Data entries
☆ ☆ ☆

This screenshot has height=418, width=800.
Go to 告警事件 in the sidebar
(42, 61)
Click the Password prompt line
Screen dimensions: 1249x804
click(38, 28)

☆ ☆ ☆

#### [WHAT TO WORK ON]
Your task is to repeat every entry above exactly.

#### [TASK OUTPUT]
This screenshot has height=418, width=800.
Go to 告警事件 in the sidebar
(42, 61)
Click the Password prompt line
Screen dimensions: 1249x804
click(38, 28)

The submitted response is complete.